The production of urea from urine is considered a possible sustainability synthesis [32,33] since a human excretes 1.5 L per day of urine with an average urea concentration of 22–23 g per liter of urine [15]. Still, the main challenge is separating and stabilizing the urea from feces and other components in the wastewater. Another sustainable approach to urea production is using bacteria that catabolize the arginine [34,35]. Although urea production from urine could be a viable alternative route, further development of this technology is still required, especially in optimizing substrate stabilization.

Recent proposals for urea production consider industrial systems powered by solar and wind energy as sustainable alternatives [36,37,38] or biomass as NH₃ and CO₂ sources [39]. However, these systems produce energy from non–conventional renewable sources to power cells and reactors used for urea synthesis, which continue to be based on the classical industrial synthesis of carbamate formation and subsequent dehydration (see Equations (6) and (7), respectively).

Few studies propose using direct solar or radiant energy for urea synthesis by photocatalysis. One of the latest publications in this field presents the simultaneous photocatalyzed reduction of NH₃ and CO₂ on palladium nanoparticles with promising results [40]. This review analyzes a hardly explored alternative route to industrial urea synthesis: photochemical production using TiO₂–based materials. We revisit the papers that have reported the simultaneous photochemical reduction of CO₂ and nitrogen species such as NH₃, NO₃⁻, NO₂⁻, or N₂ to form urea using TiO₂ surfaces. It has been observed that urea generation by photocatalysis can be performed at ambient pressure and room temperature, emerging as an attractive and viable alternative to developing and evaluating the current alternative syntheses.

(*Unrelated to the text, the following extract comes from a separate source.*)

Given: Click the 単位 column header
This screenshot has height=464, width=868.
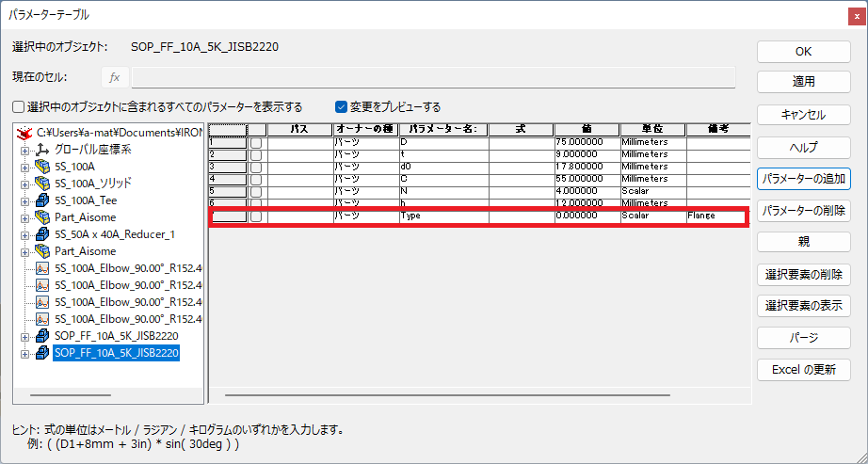Looking at the screenshot, I should pos(652,129).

3. Developments in the Photocatalyzed Production of Urea Using TiO₂–Based Materials

Urea production by photocatalysis was first reported in 1998 by S. Kuwabata, H. Yamauchi, and H. Yoneyama [41]. This research group presented the simultaneous reduction of CO₂ and nitrate ion (NO₃⁻) using titanium dioxide nanocrystals (Q–TiO₂) with sizes ranging from 1.0 to 7.5 nm, which were immobilized in a film of polyvinylpyrrolidone gel (Q–TiO₂/PVPD). A 500 W high–pressure mercury arc lamp was used as a light source for the experiments, in which wavelengths below 300 nm were removed with a glass filter.

S. Kuwabata et al. [41] reported a concentration of about 1.9 mM urea in a 5 h photocatalysis using a Q–TiO2/PVPD film in polypropylene carbonate (PC) solutions saturated with CO₂ in the presence of LiNO₃ and using 2–Propanol as an electron donor species. However, when using Q–TiO₂ colloidal and TiO₂ P–25 colloidal, under the same conditions, they obtained an approximate concentration of 7.3 × 10⁻² mM and 3.3 × 10⁻² mM, respectively.

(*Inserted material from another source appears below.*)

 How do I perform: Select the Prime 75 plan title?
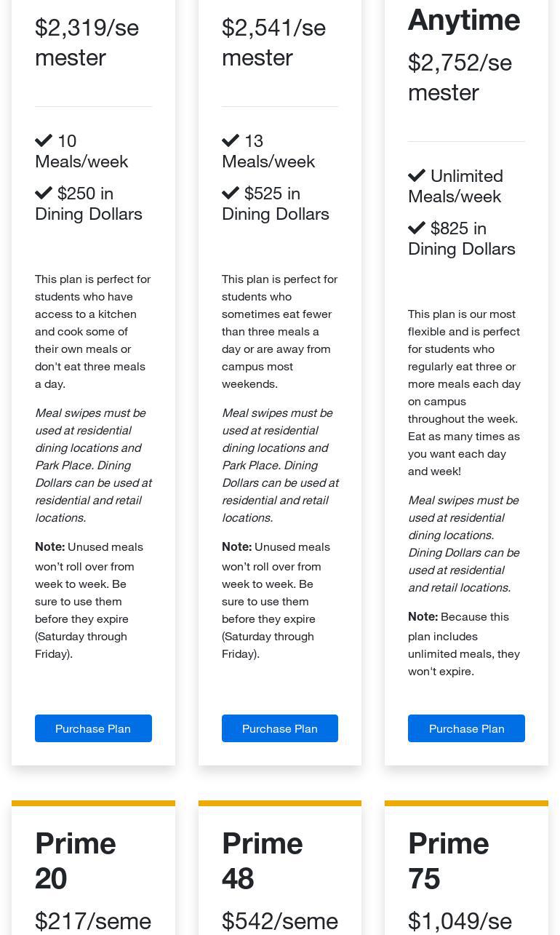click(x=448, y=861)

The results obtained by the Q–TiO₂/PVPD film were promising since a lower concentration of urea was expected as a product because of the belief that the use of the Q–TiO₂ photocatalyst particles fixed in a polymeric film reduces the area exposed to the solution as opposed to using suspended photocatalyst particles. S. Kuwabata et al. [41] justified their results by studying the photo–oxidation of the urea formed, determining that urea and 2–propanol compete for active sites on the surface of Q–TiO₂, degrading and decreasing their concentration in the solution. According to research, using Q–TiO₂ in suspension increases the collision frequency and interaction between urea and the catalyst surface. The interface interaction generates a more significant reaction and increases the degradation of the already–formed products.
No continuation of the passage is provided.